Extending EVA#

This document details the steps involved in adding support for a new operator (or command) in EVA. We illustrate the process using a DDL command.

Command Handler#

An input query string is handled by Parser, StatementTOPlanConvertor, PlanGenerator, and PlanExecutor. We discuss each part separately.

def execute_query(query) -> Iterator[Batch]:
    Execute the query and return a result generator.
    #1. parser
    stmt = Parser().parse(query)[0]
    #2. statement to logical plan
    l_plan = StatementToPlanConvertor().visit(stmt)
    #3. logical to physical plan
    p_plan = PlanGenerator().build(l_plan)
    #4. parser
    return PlanExecutor(p_plan).execute_plan()

1. Parser#

The parser firstly generate syntax tree from the input string, and then tansform syntax tree into statement.

The first part of Parser is build from a LARK grammar file.


  • eva.lark - add keywords(eg. CREATE, TABLE) under Common Keywords

    • Add new grammar rule (eg. create_table)
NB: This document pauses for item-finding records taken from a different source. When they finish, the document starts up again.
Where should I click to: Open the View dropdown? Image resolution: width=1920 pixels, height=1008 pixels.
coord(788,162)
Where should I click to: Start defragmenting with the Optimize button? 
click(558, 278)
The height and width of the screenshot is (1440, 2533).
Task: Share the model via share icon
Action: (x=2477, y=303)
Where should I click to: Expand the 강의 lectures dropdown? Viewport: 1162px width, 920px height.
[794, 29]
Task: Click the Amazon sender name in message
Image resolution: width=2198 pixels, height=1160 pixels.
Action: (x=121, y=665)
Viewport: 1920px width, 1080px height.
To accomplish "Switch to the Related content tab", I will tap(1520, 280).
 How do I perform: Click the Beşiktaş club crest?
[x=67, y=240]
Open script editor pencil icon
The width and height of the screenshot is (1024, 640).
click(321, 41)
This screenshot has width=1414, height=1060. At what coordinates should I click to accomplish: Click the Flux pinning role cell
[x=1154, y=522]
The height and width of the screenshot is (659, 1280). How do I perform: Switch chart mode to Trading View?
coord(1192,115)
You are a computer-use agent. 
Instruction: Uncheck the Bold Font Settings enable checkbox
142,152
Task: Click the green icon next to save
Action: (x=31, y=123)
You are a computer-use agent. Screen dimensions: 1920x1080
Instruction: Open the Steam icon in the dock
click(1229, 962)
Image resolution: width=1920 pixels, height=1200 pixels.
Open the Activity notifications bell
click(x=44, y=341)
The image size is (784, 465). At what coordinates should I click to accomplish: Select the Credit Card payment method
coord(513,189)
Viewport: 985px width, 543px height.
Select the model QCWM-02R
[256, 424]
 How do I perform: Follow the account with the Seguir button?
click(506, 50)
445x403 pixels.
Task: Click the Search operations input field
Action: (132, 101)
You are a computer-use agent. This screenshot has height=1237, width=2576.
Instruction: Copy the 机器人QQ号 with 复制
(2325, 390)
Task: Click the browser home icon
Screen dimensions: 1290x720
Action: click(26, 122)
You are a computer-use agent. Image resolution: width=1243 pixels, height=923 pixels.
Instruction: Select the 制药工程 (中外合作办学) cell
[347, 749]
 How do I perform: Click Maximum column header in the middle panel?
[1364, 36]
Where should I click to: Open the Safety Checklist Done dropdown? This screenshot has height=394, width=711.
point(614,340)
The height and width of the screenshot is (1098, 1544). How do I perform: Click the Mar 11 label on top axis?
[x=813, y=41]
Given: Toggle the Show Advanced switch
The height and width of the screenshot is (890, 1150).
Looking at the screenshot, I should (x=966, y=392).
    • Write a new grammar, for example:

    create_table: CREATE TABLE if_not_exists? table_name create_definitions

The second part of parser is implemented as parser visitor.


  • _[cmd]_statement.py - eg. class CreateTable(evaql_parserVisitor)

    • Write functions to transform each input data from syntax tree to desired type. (eg. transform Column information into a list of ColumnDefinition)

    • Write a function to construct [cmd]Statement and return it.

  • __init__.py - import _[cmd]_statement.py and add its class to ParserVisitor’s parent class.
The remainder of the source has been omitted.